After locating the line that holds "Select the Plug - In Hybrid section heading", transcribe it and each following line to the end of the records, changing nothing and adding nothing.

Collected data
::::::

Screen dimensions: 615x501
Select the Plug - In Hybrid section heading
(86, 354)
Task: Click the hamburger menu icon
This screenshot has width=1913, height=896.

::::::

Written response >>
Select the Plug - In Hybrid section heading
(86, 354)
Task: Click the hamburger menu icon
This screenshot has width=1913, height=896.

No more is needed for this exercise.